本発明は、PC箱桁橋のせん断補強工法に関するものであり、詳しくは、PC箱桁橋のPC鋼棒のプレストレスを弛緩又は解除して代わりに他のせん断補強を施工するPC箱桁橋のせん断補強工法に関する。
従来、曲げモーメントによる大きな圧縮力に抵抗できることや補強材などが配置しやすい断面の特性から、主桁の断面形状を箱形としてその側面にPC鋼棒を鉛直方向や斜めに配置してポストテンション方式によりプレストレスが付与されたPC箱桁橋が知られている。
例えば、特許文献1には、せん断力に抵抗するために箱桁のウェブ41にPC鋼棒である緊張材43が鉛直方向に配置されてプレストレスが付与されたPC箱桁橋が開示されている(特許文献1の明細書の段落[0032]、図面の図10等参照)。
しかし、特許文献1に記載のPC箱桁橋をはじめ、この種のPC鋼棒でプレストレスが付与されたPC箱桁橋は、経年劣化により、プレストレスが減少したり、破断してPC鋼棒の一部が床版から飛び出したりする事故のおそれもあった。
特に、PC箱桁橋などの橋梁は、広い道路を跨ぐ高架橋として構築され、下方を鉄道や他の道路が走っている状況となっていることが多く、破断して飛び出したPC鋼棒の一部が下方に落下し、道路を通行している人や自動車、列車に当たるという大事故に繋がる危険性があった。
従来では、このような問題には、破断してもPC鋼棒が飛び出さないように、道路面側に繊維材を貼り付けるなど、対処療法でしか無い解決方法しか存在しなかった。例えば、特許文献2には、プレストレストコンクリート橋梁11の定着具16と支圧板が密着する程度の低い張力で緊張した外ケーブル13を配設したプレストレストコンクリート橋梁構造10であって、前記外ケーブルを緊張する緊張機構14と、前記外ケーブルの張力変動を検出する検出手段15とを設け、前記検出手段が前記外ケーブルの張力を定量的にモニタリングするプレストレストコンクリート橋梁構造が開示されている(特許文献2の特許請求の範囲の請求項1、明細書の段落[0011]〜[0021]、図面の図1〜図5等参照)。
しかし、特許文献2に記載のプレストレストコンクリート橋梁構造は、確かに、既設橋梁のPC鋼材が破断したことを知ることはできるものの、常に監視する必要がありランニングコストが嵩むうえ、前述のように、対処療法の域を出ず、根本的な解決方法では無かった。

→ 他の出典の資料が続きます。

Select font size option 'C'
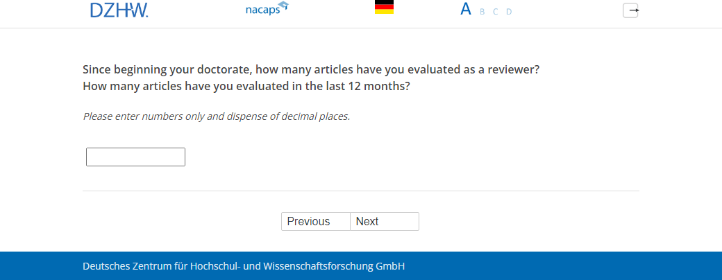The width and height of the screenshot is (722, 280). point(496,12)
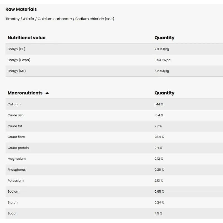
Task: Click the Timothy / Alfalfa ingredients text
Action: (60, 19)
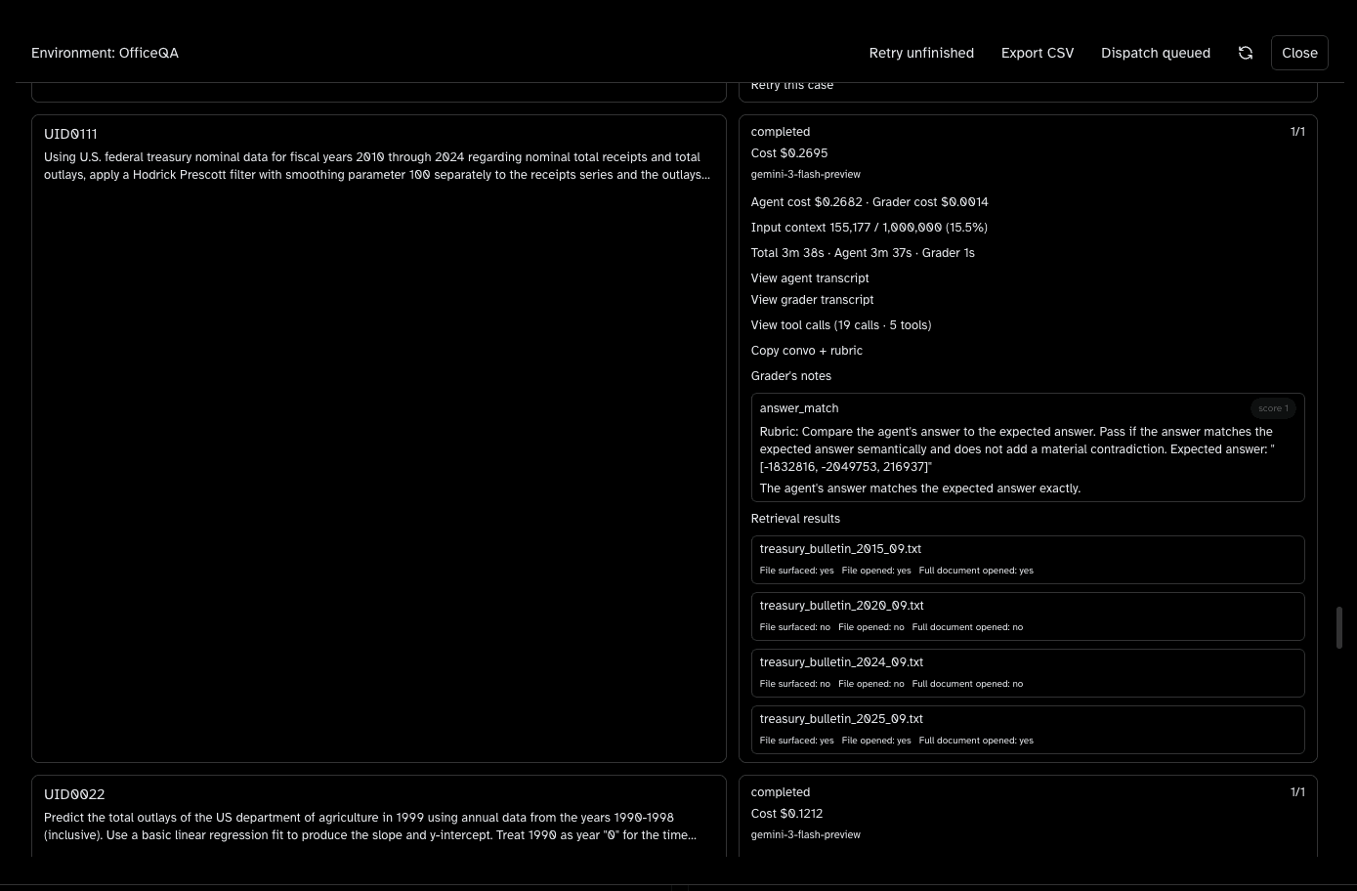The image size is (1357, 891).
Task: Select Export CSV
Action: 1037,53
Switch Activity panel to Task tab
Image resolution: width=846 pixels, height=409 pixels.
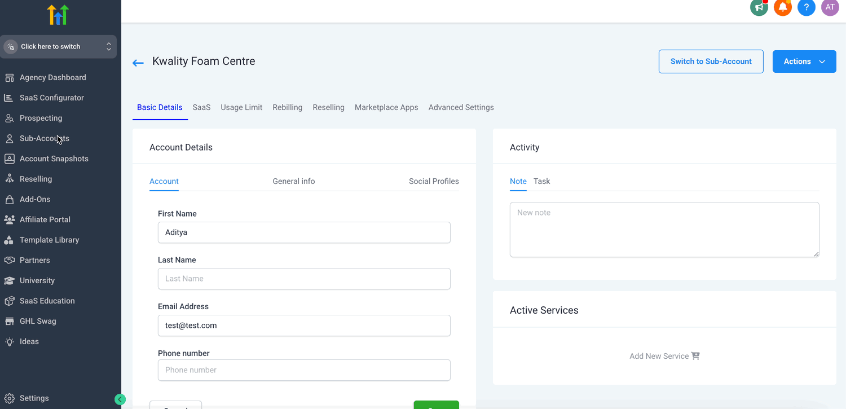click(541, 181)
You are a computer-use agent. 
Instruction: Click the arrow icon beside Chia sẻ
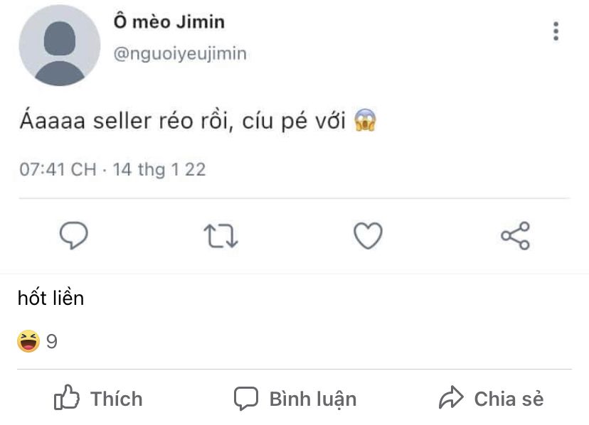(451, 398)
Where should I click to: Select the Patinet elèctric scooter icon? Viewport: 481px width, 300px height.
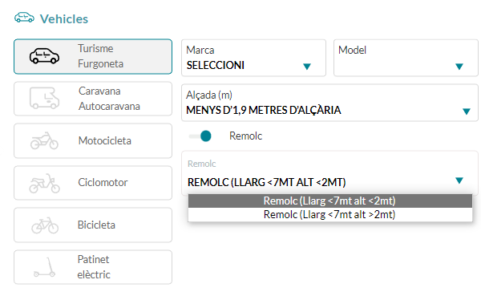coord(44,267)
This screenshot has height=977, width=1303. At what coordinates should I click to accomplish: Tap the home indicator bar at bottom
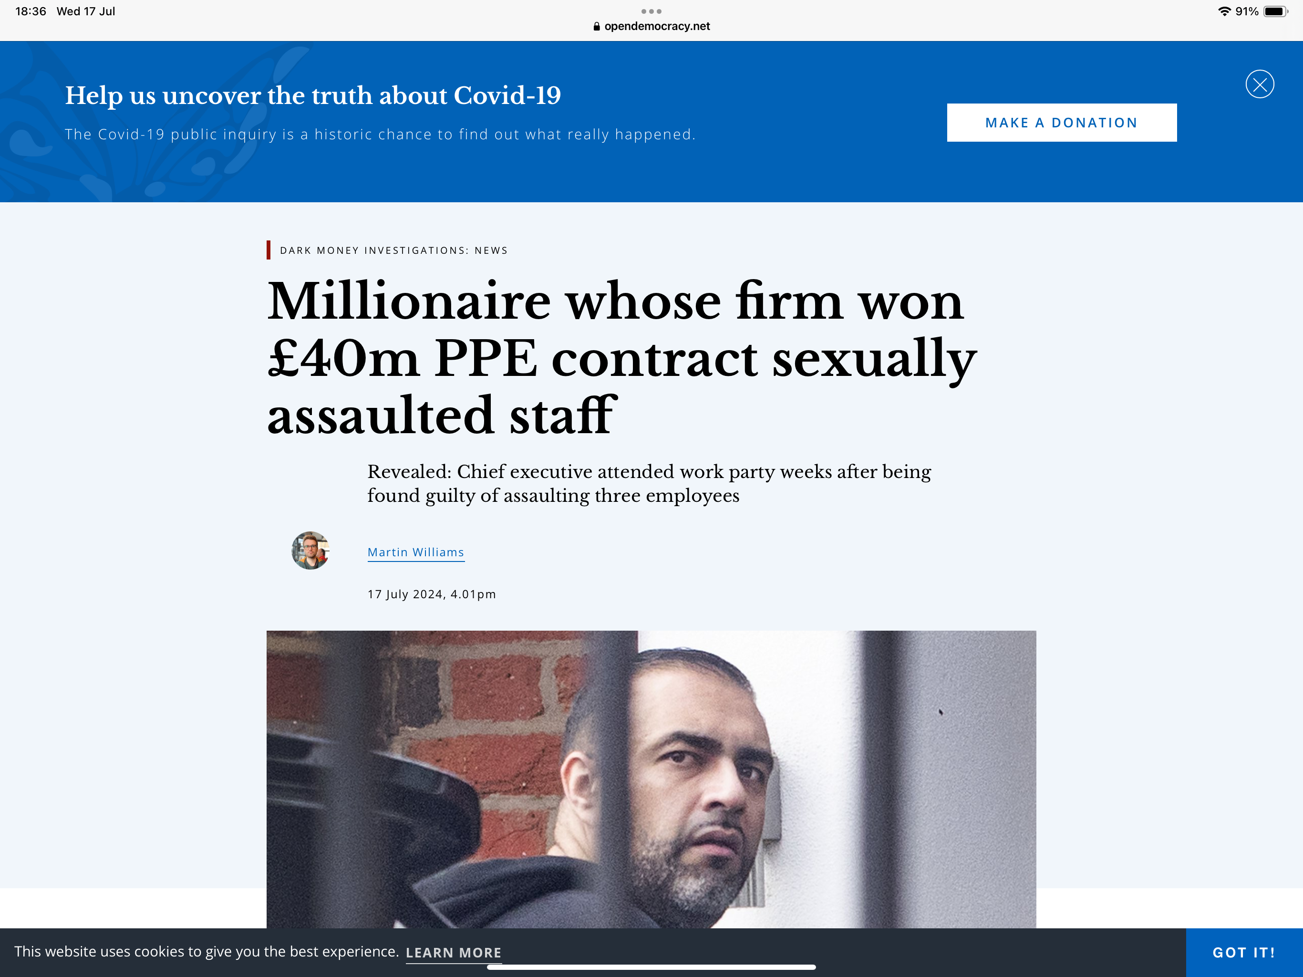[x=651, y=967]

これらに鑑み、本発明の発明者らは、経年劣化により破断して床版から飛び出すおそれのあるPC鋼材のプレストレスを予め弛緩又は解除して代わりに他のせん断補強を施工することを考え出した。PC箱桁橋の側面部分をせん断補強する方法としては、(1)鋼板接着工法、(2)PC補強工法、(3)繊維補強工法等が考えれる。
しかし、(1)鋼板接着工法は、鋼板が重く、クレーンなどの揚重機が必要であり施工性が悪いという問題があった。また、補強工事により構造設計時よりPC箱桁橋の自重が増えてしまい、橋脚や支承等悪影響があるという問題があった。
また、(2)PC補強工法は、外ケーブルの形状等を安定させるために、定着部や偏向部を設ける必要があり、施工性が悪く、工期が長くなるという問題があった。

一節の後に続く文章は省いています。